■ Task
Pictures should be left out while the data beneath this task is written out word for word.

■ Material supplied
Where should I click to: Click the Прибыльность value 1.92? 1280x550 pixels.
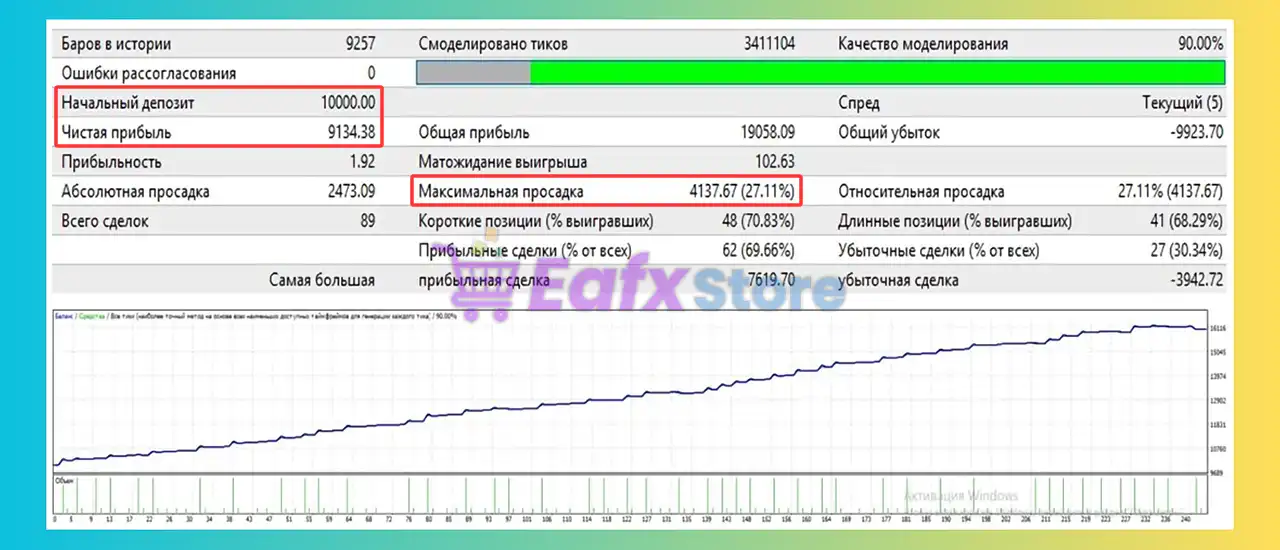click(362, 162)
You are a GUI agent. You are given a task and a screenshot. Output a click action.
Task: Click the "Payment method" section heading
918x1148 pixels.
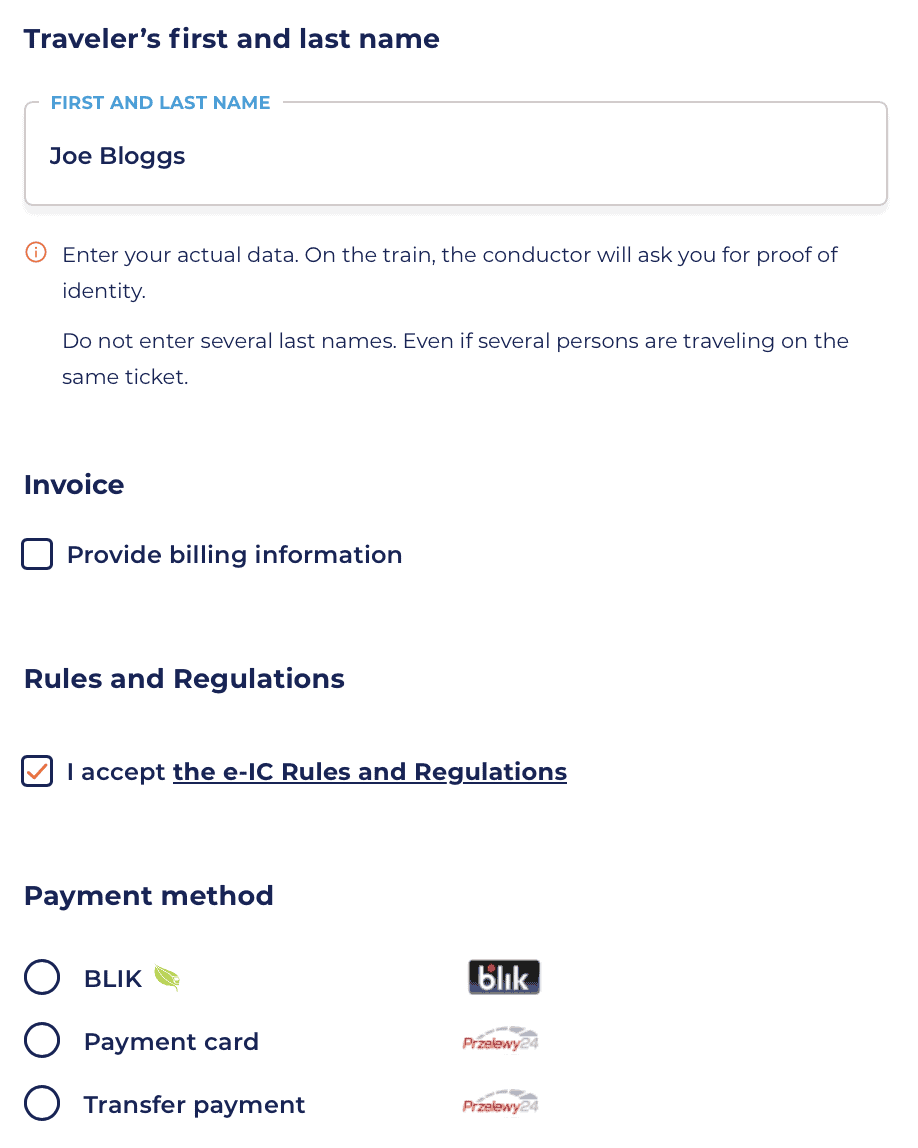[149, 895]
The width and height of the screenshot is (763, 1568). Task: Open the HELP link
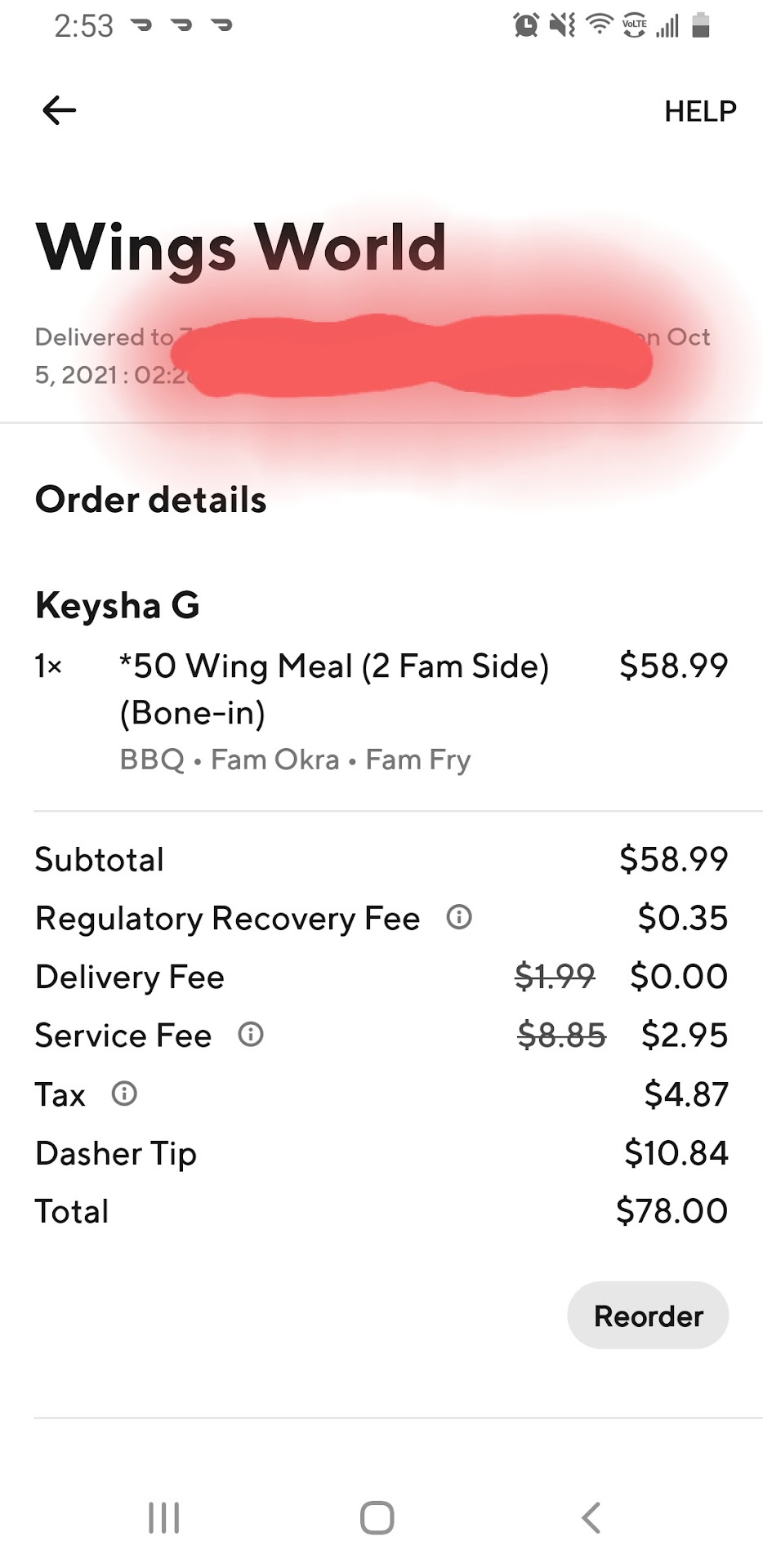pyautogui.click(x=700, y=111)
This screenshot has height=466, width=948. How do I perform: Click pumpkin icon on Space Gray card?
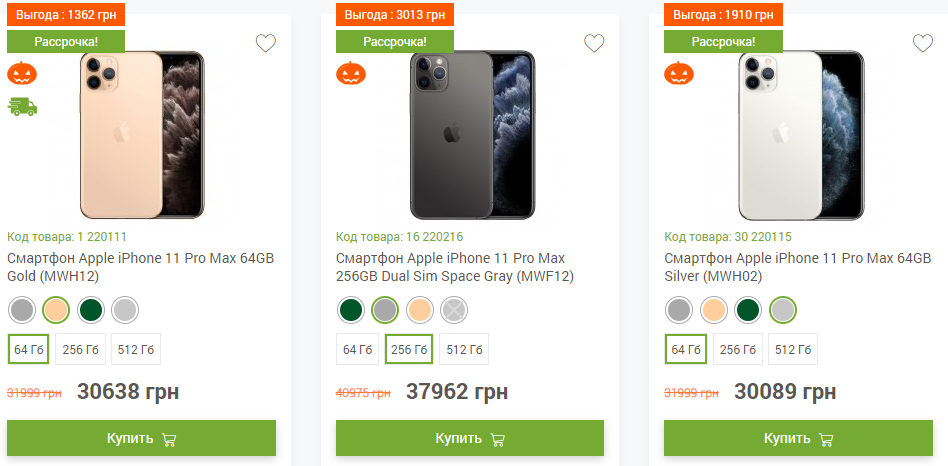(x=350, y=73)
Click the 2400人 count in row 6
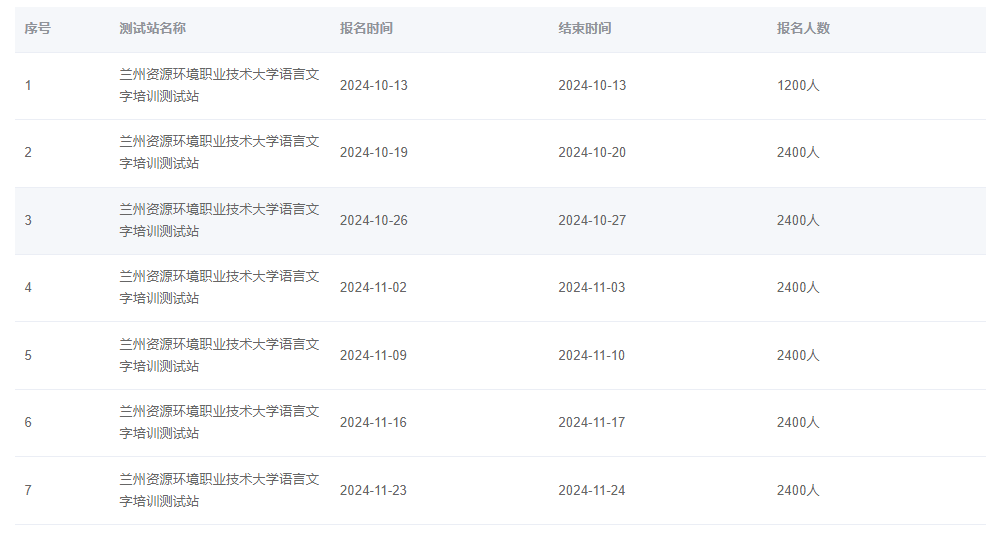This screenshot has width=1006, height=558. [798, 423]
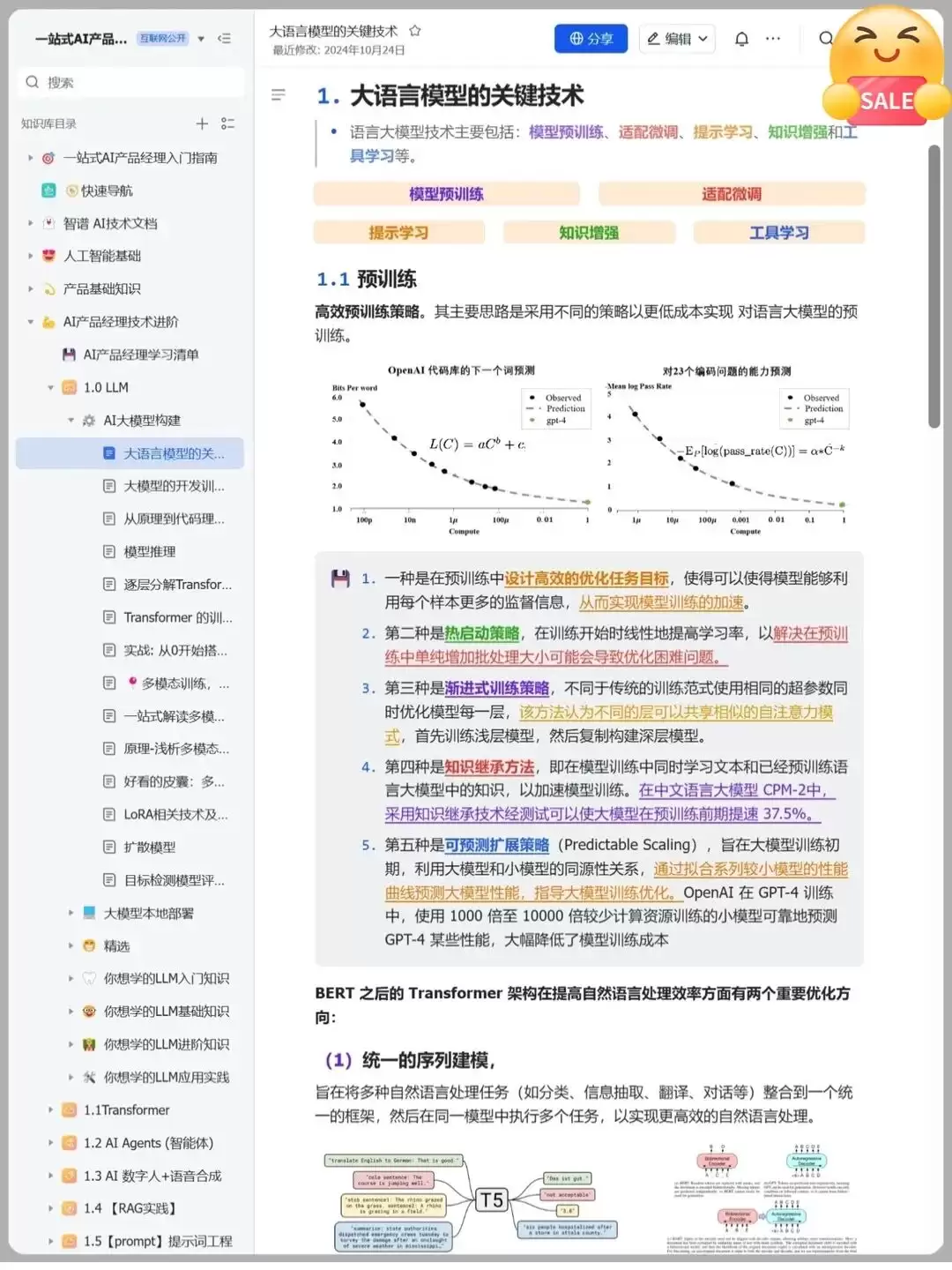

■ Written response
Where should I click to: Click the Прибыльность value 1.92? 1280x550 pixels.
click(362, 162)
You are a GUI agent. You are given a task and a screenshot. Output a click action.
Task: Click the "Payment method" section heading
918x1148 pixels.
[149, 895]
The width and height of the screenshot is (763, 1568). Task: Open the HELP link
pyautogui.click(x=700, y=111)
This screenshot has height=466, width=948. How do I perform: Click pumpkin icon on Space Gray card?
(x=350, y=73)
Click the 2400人 count in row 6
This screenshot has width=1006, height=558. [798, 423]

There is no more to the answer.